The TransCon hGH Phase 3 program includes the heiGHt, fliGHt and enliGHten Trials. Top-line data for the fliGHt Trial, evaluating TransCon hGH in subjects who switch from daily hGH, are expected in the second quarter of 2019. enliGHten is a long-term extension that provides subjects from the heiGHt and fliGHt Trials with the opportunity to continue once-weekly TransCon hGH treatment.
Ascendis plans a clinical database lock for the TransCon hGH Phase 3 program in the third quarter of 2019. Subsequently, the company intends to submit a Biologics License Application with the U.S. Food and Drug Administration for TransCon hGH to treat pediatric GHD in the first half of 2020.
According to Canaccord Genuity biotechnology analyst Michelle Gilson in an investor note related to the trial news: “We previewed the data ... and outlined our expectation for non-inferiority; however, the superiority result is above our expectation and we view as likely to create a competitive moat for programs behind TransCon GH in the clinic. Notably, the superiority result could create a positive dialogue with payers, especially as TransCon GH should be the only long-acting GH option at time of launch.”

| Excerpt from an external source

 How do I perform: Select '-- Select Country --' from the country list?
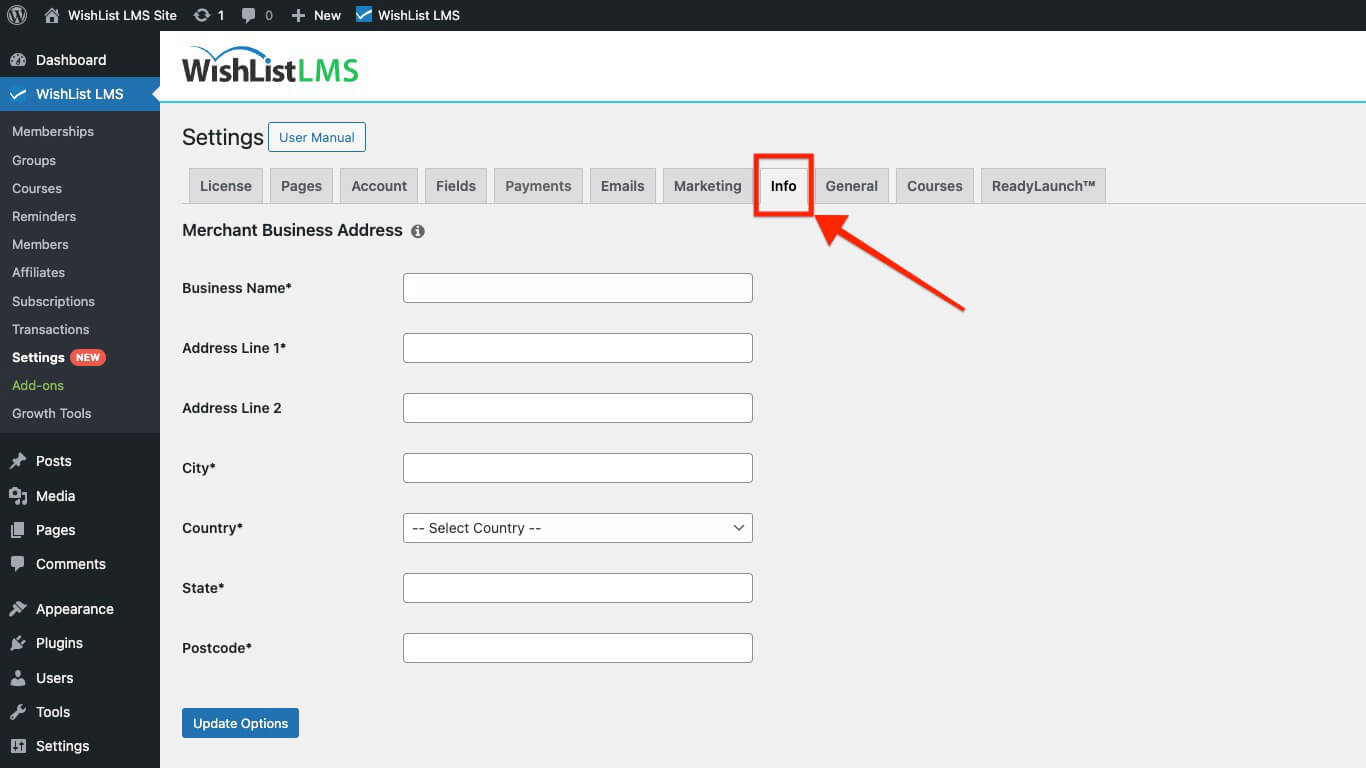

“Recombinant (daily) growth hormone market in U.S. is ~$3.5 billion, and we anticipate it could grow to >$4 billion with a weekly option based on increased compliance and persistence,” Gilson continued. “We estimate ~16,000 treatable pediatric GHD patients in the U.S., and anticipate TransCon GH could move quickly to address next indications where rGH is approved. We anticipate Ascendis will launch TransCon GH beginning in 1H20 in the U.S. and E.U. shortly following. These superiority results may help uptake in E.U., which is a notoriously difficult switch market.”
In other recent news from Ascendis, the company announced in February that the FDA had granted Orphan Drug Designation to TransCon CNP, a long-acting prodrug of C-type natriuretic peptide (CNP) in development for children with achondroplasia. TransCon CNP is designed to address all aspects of achondroplasia by providing continuous exposure to CNP at safe, therapeutic levels in a single, weekly subcutaneous dose.
“We are pleased to receive Orphan Drug Designation for TransCon CNP in achondroplasia. Our TransCon CNP candidate is designed to address not only height, but the debilitating comorbidities of the condition,” added Leff. “In our Phase 1 trial in healthy subjects, TransCon CNP delivered continuous exposure of CNP at target levels over seven days, supporting once-weekly dosing with a well-tolerated safety profile. Based on these preliminary results, we expect to initiate a Phase 2 trial in children with achondroplasia in the third quarter of this year. In addition, as part of our commitment to the achondroplasia community, we are currently conducting the ACHieve Study, which we believe will provide important observational insights into the experience of children living with achondroplasia.”